Mas a elasticidade do conceito revela uma certa convergência entre os critérios de identificação do ilícito e de sancionamento da conduta. Com efeito, a elasticidade do conceito no ordenamento jurídico, conforme destaca Forgioni [32], configura uma das válvulas de escape do direito brasileiro, a fim de viabilizar todo o desenvolvimento econômico.
Uma vez determinado o mercado relevante, faz-se necessário verificar se o agente que nele atua controla esse segmento da atividade econômica. Identificar essa situação significa verificar se as decisões adotadas por este agente repercute consideravelmente nas decisões dos demais agentes econômicos daquele mercado.
O §3º do art. 20 estabelece uma presunção deste controle, quando a participação deste agente for da ordem de 20%.
Referida presunção é relativa [33] o que, contudo, somente tem o condão de inverter o ônus da comprovação do domínio do mercado. Nestes termos, não é por que a participação do agente é inferior a 20 por cento que este detém o controle, da mesma forma que não é absoluta a certeza de que, detendo essa porcentagem, o agente econômico domina o mercado.
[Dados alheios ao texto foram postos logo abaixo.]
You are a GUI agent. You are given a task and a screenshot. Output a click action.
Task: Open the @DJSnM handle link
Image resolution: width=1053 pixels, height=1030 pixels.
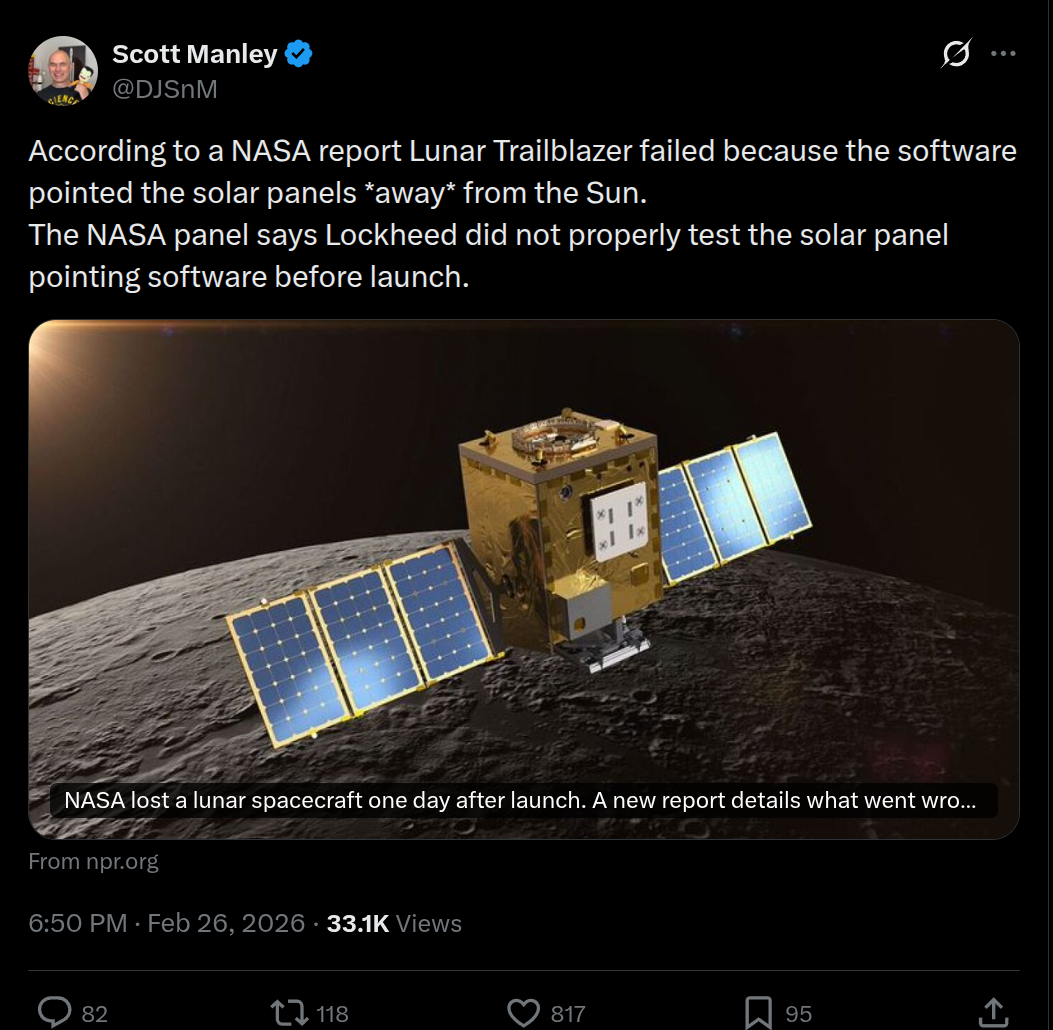pyautogui.click(x=164, y=89)
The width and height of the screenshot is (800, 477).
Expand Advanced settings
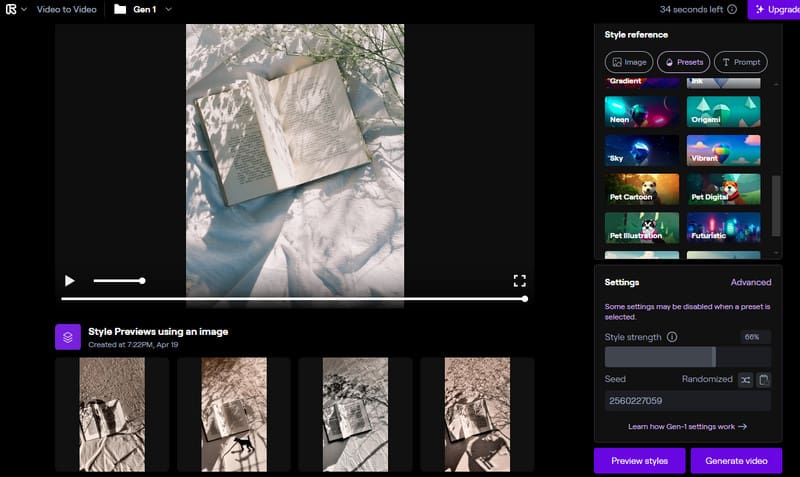tap(750, 282)
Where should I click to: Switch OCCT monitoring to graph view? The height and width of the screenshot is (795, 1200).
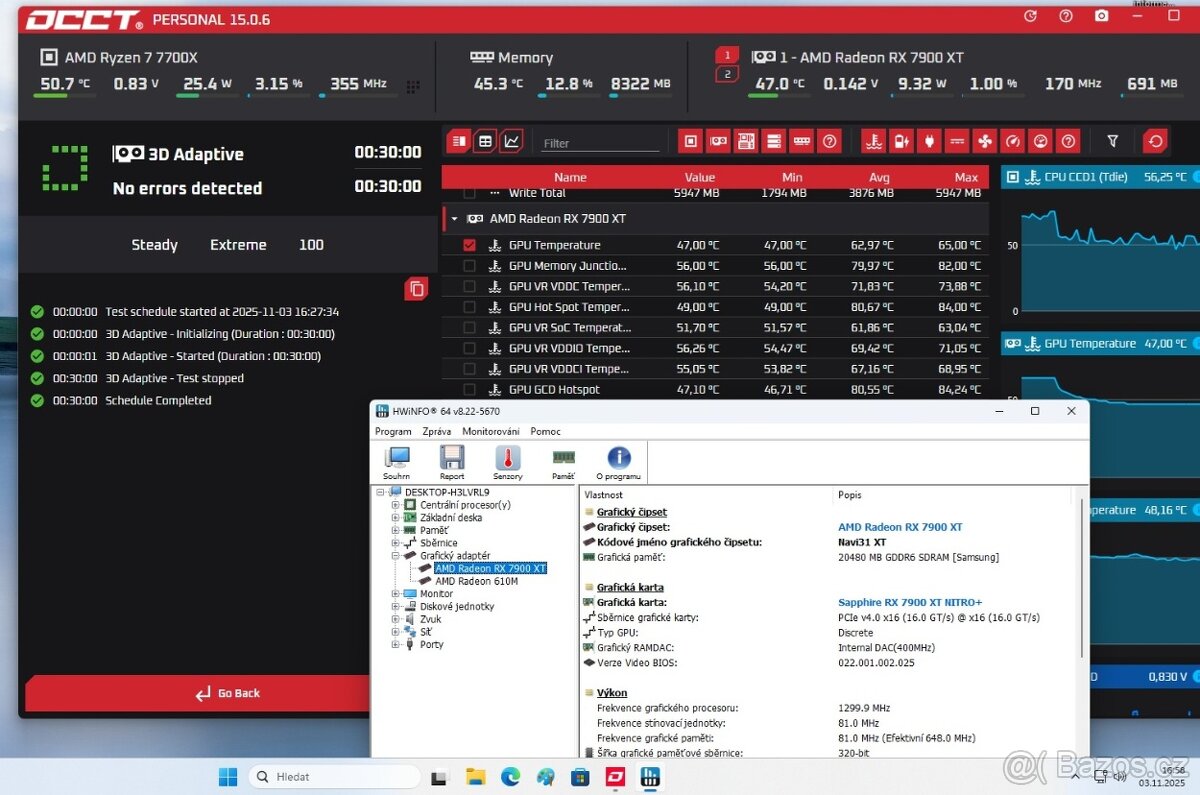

Com efeito, a conseqüência deste dispositivo é determinar que cabe à autoridade administrativa comprovar o controle se o percentual for inferior a 20% e, sendo superior a esse percentual, caberá ao agente a comprovação de que não detém o controle.
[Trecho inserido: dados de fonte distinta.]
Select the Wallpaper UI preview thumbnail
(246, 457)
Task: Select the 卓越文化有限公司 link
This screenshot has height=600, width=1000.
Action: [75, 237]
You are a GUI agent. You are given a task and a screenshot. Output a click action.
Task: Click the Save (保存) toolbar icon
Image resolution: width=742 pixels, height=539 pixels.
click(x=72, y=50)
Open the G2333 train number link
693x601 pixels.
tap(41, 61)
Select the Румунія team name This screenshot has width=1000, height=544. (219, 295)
c - Aumento arbitrário de lucros.
O inciso III reprime o lucro auferido de forma injustificável pelo agente, seja o lucro derivado do aumento de receita, seja o derivado de redução de custos. O lucro arbitrário, conforme define Fábio Ulhoa Coelho, é aquele "que não se justifica, sob o ponto de vista tecnológico, econômico ou financeiro". [34]
Para Calixto Salomão [35], o aumento de lucros somente pode ser considerado arbitrário quando decorre da exploração de uma situação de monopólio. Na ausência deste monopólio, ou seja, em situação de concorrência, o aumento dos lucros decorrerá de aumento da eficiência produtiva ou de alguma outra causa natural, temporária, não imputável ao agente.
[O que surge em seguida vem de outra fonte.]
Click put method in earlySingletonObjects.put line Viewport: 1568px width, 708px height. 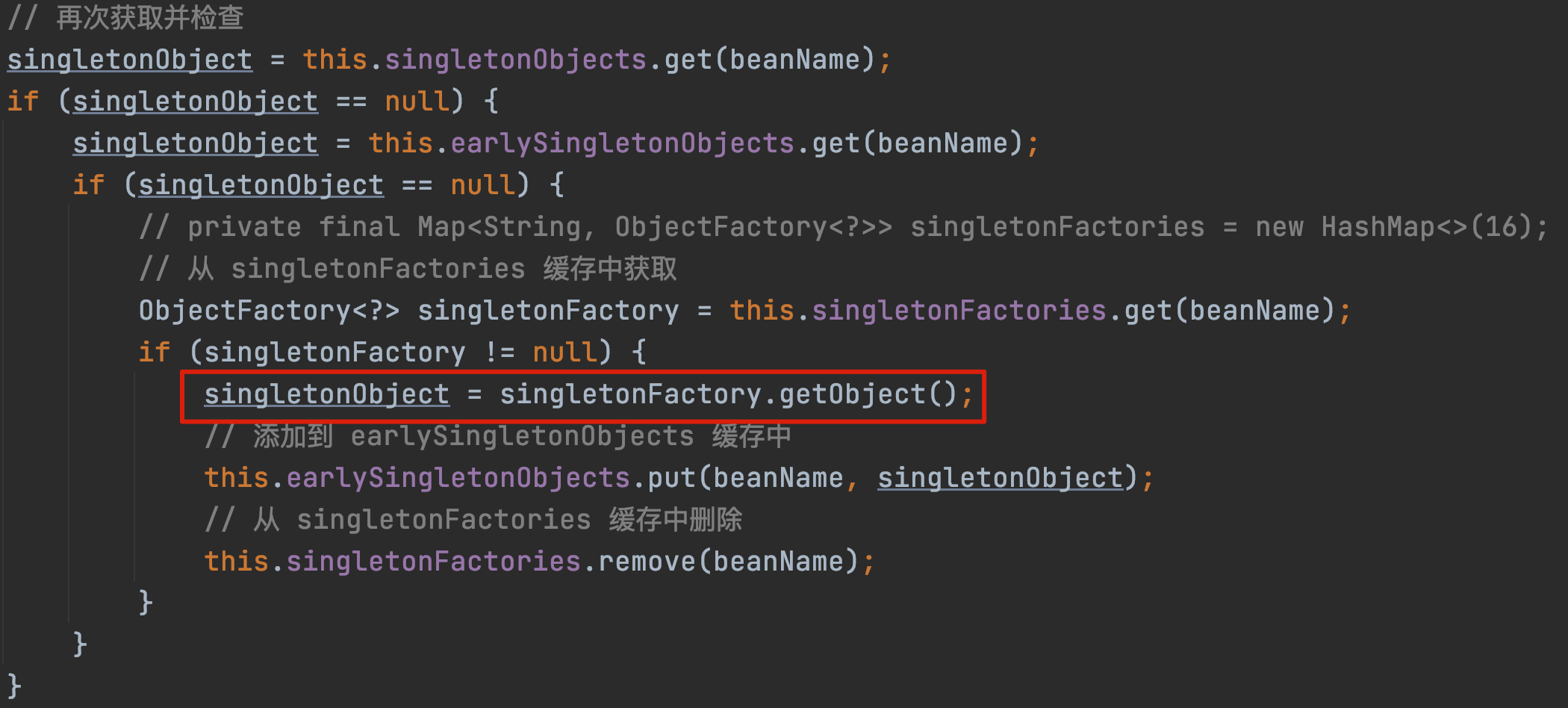click(x=671, y=478)
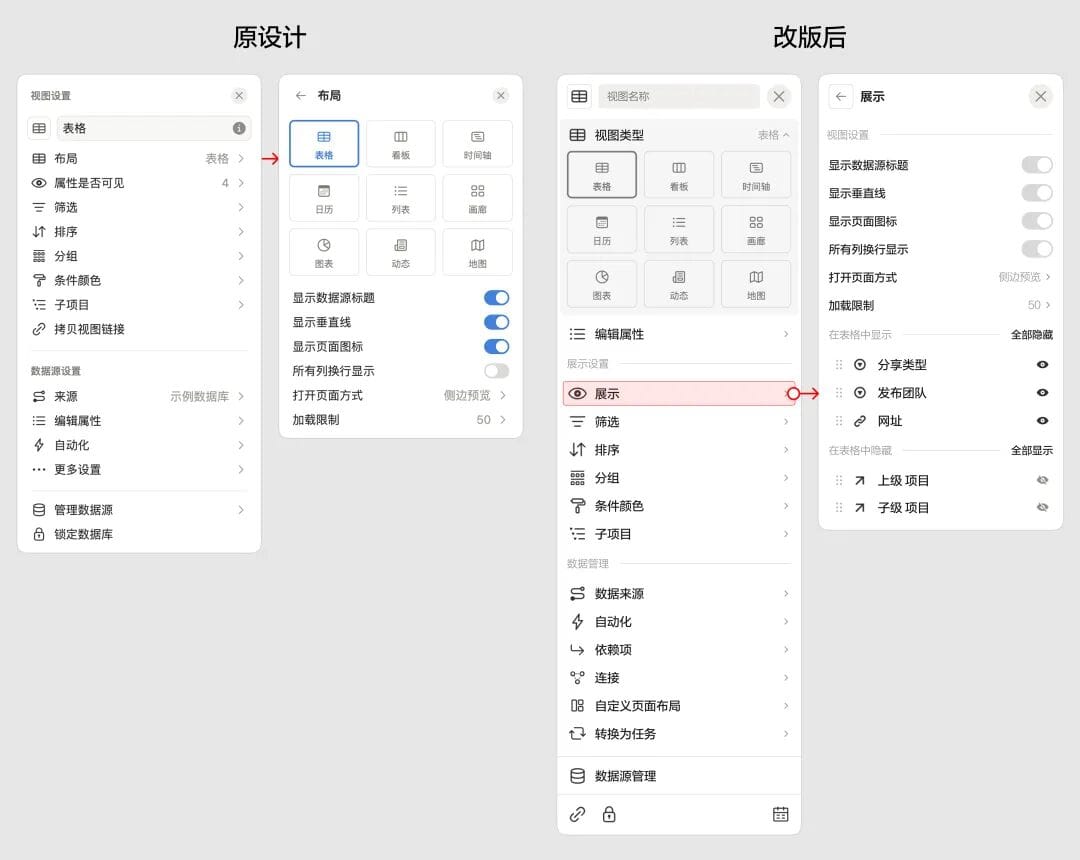Click the lock icon in the bottom bar
Screen dimensions: 1080x860
(609, 814)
Portanto, o excessivo aumento de lucro somente constituirá situação de abuso de poder (reprimível, portanto) se acompanhado de uma situação monopolística. A simples verificação deste aumento é insuficiente para a verificação do poder no mercado. Ou seja, a sua existência não revela, por si só, uma conduta ilícita, do mesmo modo que sua ausência não acarreta a conclusão de inexistência deste poder.
d - Abuso de posição dominante
O inciso IV do art. 20 não apresenta correspondente previsão no texto constitucional. Com efeito, o art. 173, § 4º delega ao legislador ordinário a repressão de abuso de poder econômico que vise "à dominação dos mercados, à eliminação da concorrência e ao aumento arbitrário dos lucros.".
Deste modo, conforme destacou Fabio Ulhoa Coelho, o referido inciso somente pode ser interpretado como redundante dos demais incisos previstos no art. 20, sob pena de inconstitucionalidade da previsão. Não pode, assim, ser interpretado como efeito autônomo dos demais previstos naquele artigo.